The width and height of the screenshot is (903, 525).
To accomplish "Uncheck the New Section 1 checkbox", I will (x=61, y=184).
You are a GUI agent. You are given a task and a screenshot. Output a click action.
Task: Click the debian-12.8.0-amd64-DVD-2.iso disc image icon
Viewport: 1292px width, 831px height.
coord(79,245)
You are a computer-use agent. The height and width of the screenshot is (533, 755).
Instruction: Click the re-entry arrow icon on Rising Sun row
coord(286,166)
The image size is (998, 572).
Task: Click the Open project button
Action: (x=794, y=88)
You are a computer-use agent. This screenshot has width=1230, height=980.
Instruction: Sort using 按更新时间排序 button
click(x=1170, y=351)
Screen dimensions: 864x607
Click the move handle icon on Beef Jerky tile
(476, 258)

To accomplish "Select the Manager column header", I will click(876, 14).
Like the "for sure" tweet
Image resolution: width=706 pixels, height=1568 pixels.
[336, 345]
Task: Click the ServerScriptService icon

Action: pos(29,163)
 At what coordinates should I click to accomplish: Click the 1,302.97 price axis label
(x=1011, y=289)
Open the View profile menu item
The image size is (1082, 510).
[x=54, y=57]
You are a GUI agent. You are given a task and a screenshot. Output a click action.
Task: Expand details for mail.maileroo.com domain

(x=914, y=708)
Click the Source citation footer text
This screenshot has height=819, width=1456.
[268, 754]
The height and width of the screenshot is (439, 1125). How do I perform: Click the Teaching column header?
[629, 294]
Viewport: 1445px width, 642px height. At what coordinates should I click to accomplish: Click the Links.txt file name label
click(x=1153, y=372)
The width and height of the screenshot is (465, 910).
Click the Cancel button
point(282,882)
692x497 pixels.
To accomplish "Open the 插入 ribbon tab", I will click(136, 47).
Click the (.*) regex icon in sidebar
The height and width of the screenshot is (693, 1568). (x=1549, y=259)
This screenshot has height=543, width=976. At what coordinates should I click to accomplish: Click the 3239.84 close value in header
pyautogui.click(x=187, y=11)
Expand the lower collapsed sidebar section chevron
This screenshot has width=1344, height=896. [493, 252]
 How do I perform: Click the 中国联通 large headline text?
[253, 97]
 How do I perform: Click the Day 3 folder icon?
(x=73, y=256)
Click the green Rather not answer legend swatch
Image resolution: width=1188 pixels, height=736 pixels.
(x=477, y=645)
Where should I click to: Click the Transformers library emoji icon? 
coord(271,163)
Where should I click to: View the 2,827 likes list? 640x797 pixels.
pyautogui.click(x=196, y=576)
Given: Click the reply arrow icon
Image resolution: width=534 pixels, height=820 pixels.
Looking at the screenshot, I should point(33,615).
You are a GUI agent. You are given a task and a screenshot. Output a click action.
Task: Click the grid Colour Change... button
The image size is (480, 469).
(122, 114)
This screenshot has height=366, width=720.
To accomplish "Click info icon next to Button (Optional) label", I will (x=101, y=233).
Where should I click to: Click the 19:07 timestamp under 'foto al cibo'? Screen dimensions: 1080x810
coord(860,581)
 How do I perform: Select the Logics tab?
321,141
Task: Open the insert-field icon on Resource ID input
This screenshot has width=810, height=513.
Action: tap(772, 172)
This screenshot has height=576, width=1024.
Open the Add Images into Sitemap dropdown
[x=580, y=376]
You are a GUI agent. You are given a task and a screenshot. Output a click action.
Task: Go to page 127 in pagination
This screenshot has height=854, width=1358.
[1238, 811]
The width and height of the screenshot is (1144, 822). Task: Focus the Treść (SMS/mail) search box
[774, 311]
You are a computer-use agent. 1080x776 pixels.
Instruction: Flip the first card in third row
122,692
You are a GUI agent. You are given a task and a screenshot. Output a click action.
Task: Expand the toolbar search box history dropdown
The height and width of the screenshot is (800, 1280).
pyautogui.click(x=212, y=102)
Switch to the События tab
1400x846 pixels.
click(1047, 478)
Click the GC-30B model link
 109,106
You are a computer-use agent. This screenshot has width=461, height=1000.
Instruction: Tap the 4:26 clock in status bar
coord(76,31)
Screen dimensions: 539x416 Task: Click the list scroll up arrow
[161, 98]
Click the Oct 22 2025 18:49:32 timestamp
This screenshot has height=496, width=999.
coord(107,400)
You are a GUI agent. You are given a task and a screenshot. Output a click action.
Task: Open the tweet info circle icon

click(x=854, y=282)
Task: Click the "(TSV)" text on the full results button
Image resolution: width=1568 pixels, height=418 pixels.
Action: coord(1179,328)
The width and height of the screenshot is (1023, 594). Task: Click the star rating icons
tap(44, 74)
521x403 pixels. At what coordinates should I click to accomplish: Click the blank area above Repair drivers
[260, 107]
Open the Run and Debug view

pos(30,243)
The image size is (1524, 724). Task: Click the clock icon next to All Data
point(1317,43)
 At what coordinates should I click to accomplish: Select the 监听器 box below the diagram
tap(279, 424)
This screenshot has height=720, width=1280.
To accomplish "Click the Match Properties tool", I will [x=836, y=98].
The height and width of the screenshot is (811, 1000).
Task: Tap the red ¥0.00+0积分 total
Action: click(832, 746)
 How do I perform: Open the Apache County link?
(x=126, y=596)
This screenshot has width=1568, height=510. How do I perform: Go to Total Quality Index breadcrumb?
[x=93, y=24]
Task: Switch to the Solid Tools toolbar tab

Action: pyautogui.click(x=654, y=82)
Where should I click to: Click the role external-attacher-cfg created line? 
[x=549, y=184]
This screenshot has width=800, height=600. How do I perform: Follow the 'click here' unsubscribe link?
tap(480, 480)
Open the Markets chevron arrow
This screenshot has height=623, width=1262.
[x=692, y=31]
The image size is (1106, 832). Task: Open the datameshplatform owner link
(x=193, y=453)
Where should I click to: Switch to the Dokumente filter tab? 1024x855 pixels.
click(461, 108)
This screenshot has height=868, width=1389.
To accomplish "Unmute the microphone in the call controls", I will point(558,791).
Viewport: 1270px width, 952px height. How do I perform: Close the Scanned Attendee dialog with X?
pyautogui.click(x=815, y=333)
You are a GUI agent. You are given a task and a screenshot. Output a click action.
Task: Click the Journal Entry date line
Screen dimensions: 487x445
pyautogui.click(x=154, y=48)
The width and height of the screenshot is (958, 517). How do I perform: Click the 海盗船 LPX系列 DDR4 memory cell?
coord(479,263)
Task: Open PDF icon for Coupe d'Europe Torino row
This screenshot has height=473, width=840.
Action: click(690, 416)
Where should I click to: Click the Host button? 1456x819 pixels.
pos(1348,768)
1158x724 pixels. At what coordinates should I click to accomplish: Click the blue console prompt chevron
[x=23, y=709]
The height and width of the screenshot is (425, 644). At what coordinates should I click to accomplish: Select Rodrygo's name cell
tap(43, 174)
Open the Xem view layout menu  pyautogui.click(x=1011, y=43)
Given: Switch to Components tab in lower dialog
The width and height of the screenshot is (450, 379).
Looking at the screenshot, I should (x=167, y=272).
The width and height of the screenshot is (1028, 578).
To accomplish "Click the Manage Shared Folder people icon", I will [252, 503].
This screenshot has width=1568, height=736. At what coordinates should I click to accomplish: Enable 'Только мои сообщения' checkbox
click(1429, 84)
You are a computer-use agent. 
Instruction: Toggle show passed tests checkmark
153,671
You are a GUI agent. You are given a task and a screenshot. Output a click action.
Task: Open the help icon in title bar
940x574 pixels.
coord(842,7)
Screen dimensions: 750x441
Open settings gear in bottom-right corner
* * * * *
**EXERCISE**. List each line of the records that holds the string "menu".

**WRITTEN SOLUTION**.
Open the View profile menu item
Open the Xem view layout menu  pyautogui.click(x=1011, y=43)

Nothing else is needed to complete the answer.